I hadn’t thought much about the social, technological and economic gaps I would encounter until I had to face them in May of 2019.
During my first month out, I learned just how much I had missed and how much I needed to learn and grow in order to fit in.
In prison, I had grown accustomed to socializing with only men, and eventually transgender individuals. I developed habits that were perfectly normal in prison such as taking food off of my friends’ trays in the dining hall.
About three months after I got out, I remember taking one of those classy finger foods on a cracker off of an acquaintance’s plate at a gathering for the Ella Baker Center for Human Rights. I had done it without thinking about it, but I knew I had made a faux pas when people around me frowned and gave me an awkward smile. I didn’t realize that was something you don’t do in public.
In the past year and a half, I have worked with reentry programs providing transitional and emergency housing for formerly incarcerated individuals, and I have learned that reentry is as nuanced as the hues of colors.
Some of the challenges of reentry are obvious: employment is hard to get because references and resumes are nonexistent or have decade-long gaps. Renting, leasing or buying a car or property is complicated because long-term offenders have little or no credit history. Family reunions, socializing and networking is limited by parole conditions that restrict movement to a 50-mile radius without a travel pass.
Then there are the individuals’ personal limitations and preferences. After decades of incarceration, some people parole with physical disabilities, allergies and mental barriers. Some individuals find it hard to work in supermarkets because of the crowds. Others experience anxiety in close quarters, and some experience motion sickness because they haven’t been in a car for decades.

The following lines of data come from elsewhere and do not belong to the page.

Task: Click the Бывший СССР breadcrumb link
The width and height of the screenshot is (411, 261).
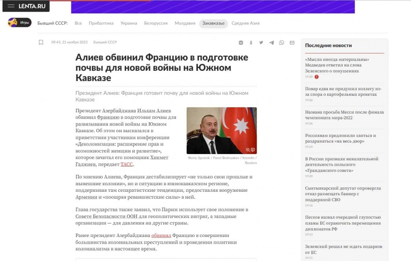Action: point(106,42)
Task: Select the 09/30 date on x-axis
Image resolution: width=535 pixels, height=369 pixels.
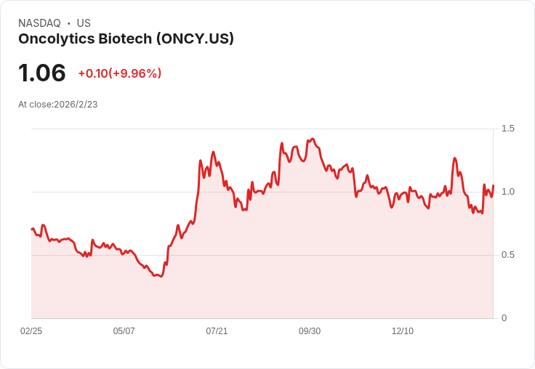Action: pos(310,331)
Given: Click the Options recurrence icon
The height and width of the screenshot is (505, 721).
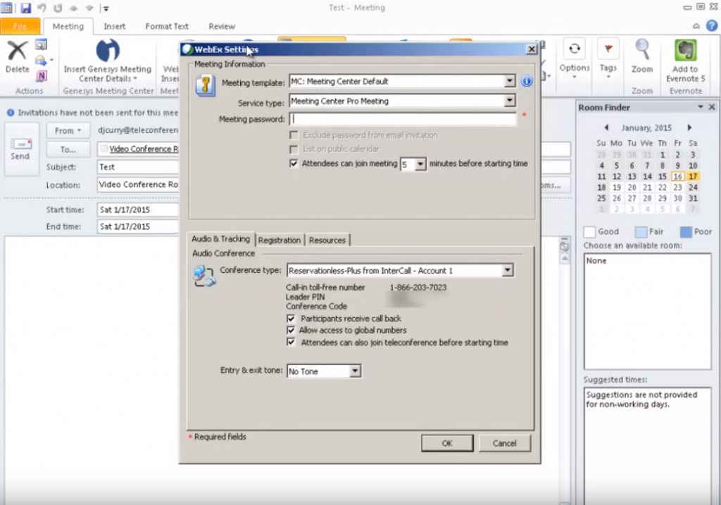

I didn’t know I needed glasses until I went to get my license for the first time. When I failed the eye exam, I told the DMV lady, “You better double check that line. I know what I saw.” She came right back at me. “You better have your eyes checked because you were nowhere near the alphabet,” she said.

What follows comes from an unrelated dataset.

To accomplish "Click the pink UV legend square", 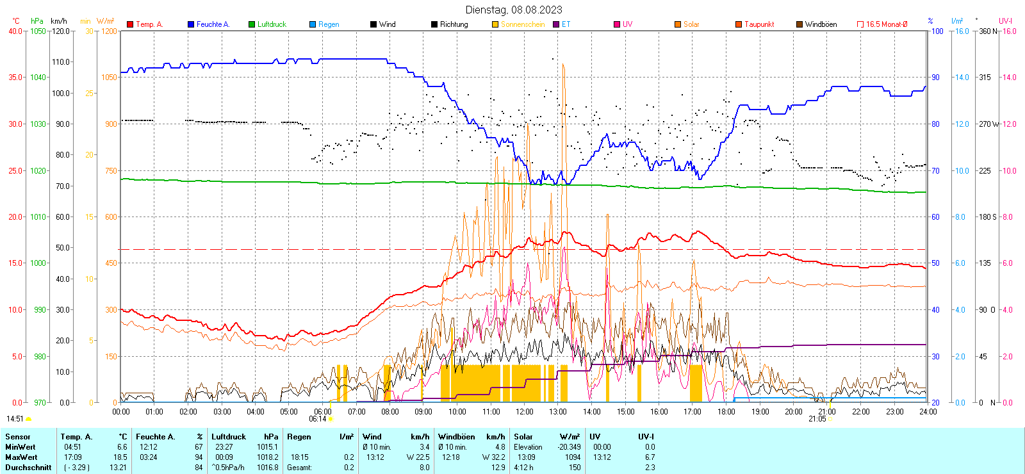I will [617, 24].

When I had my eye examined, the doctor told me that my poor long-distance vision could be because my muscles in the area atrophied. I had been confined to close quarters and short distances for so long that I had developed depth-perception issues.
While working with reentry projects I’ve noticed that they often take a cookie cutter “best-practices” approach. Most programs are designed and implemented around grant objectives, and the services provided to the individual have to check off some, if not all, of the boxes.

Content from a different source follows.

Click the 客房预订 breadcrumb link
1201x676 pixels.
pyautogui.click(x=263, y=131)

The downside to that approach is that there are few case managers who go the extra mile to tailor a program to fit the needs of the individual.
For example, the needs of a person, who had been incarcerated for three to four decades is different than a younger person’s. They have “aged out of crime” as politicians say, but they have also aged out of the workforce and have become a liability to employers. Eighty-four-year-old formerly incarcerated individuals aren’t a high hit on LinkedIn.
Yet they are subject to the same rule that the board of prison terms in California has set. In order to discharge from parole, one has to demonstrate permanent housing, consistent employment and stable social and familial relations.
I’ve also noticed that the prison a person paroles from and the county they are paroling to can make a significant difference in the reentry process. The vast rehabilitation and education programs at institutions like San Quentin, where I was, streamline the reentry process for those paroling to the Bay Area.
However, individuals at institutions like High Desert, Pelican Bay or the Central California Institution for Women have minimal exposure to reentry programs. In fact, most in-prison self-help programs don’t prepare you for survival in society, they facilitate self-cultivation and contentment to help you cope with your situation.
I was lucky to have been paroled in Alameda County, which has an abundance of reentry programs and services sponsored and operated by community-based organizations. Just like San Quentin is an anomaly in the California Department of Corrections and Rehabilitation so is Alameda County in the criminal justice landscape.
All of the agents that I have had from the Oakland office for the Division of Adult Parole provided well-informed advice, and they wanted to see me and others succeed. The Alameda County District Attorney’s office even has proactive programs such as Developing Impacted Lives (DIL) and Alameda County Justice Restoration Project (ACJRP), which are developed around the lived experience of system-impacted individuals, so that we can mentor and support one another.
I was fortunate enough to have had the opportunity to participate in the Homecoming Project through the Bay Area-based non-profit group Impact Justice. I had a great host, Candi Thornton, who also happens to be the executive director at Arsola’s Distribution and Community Services where I volunteer and work. I also had a patient community navigator, Sam Johnson, and a supportive program coordinator, Terah Lawyer, who helped me adjust those first few months when I felt like a fawn trying to find its footing in the world.
My reintegration into society was helped by my volunteer work, and now employment in the most impoverished, system-impacted communities in Oakland. I found purpose in addressing the systemic issues: poverty, homelessness, drug addiction, domestic violence and the school-to-prison pipeline. I was able to connect with people because of our basic human needs: shelter, food and belonging.
After decades of incarceration, the shock of entering a whole new world than the one I had left was softened by the presence of caring people in my community, and the hurdles were easier to overcome when someone else was there to lay them down for me, so I could step over them instead of having to jump.
I wish more people had the opportunities and support I had.